Exercise objective:
Begin with the line where "Image resolution: width=1440" appears. Set down that line and the rest of the records below it exactly as given.

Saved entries
----
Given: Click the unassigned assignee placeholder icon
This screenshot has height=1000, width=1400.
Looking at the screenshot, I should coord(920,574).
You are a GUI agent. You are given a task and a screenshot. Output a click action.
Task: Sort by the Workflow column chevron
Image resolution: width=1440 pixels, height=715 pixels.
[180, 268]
----
Result for this exercise:
Image resolution: width=1440 pixels, height=715 pixels.
[180, 268]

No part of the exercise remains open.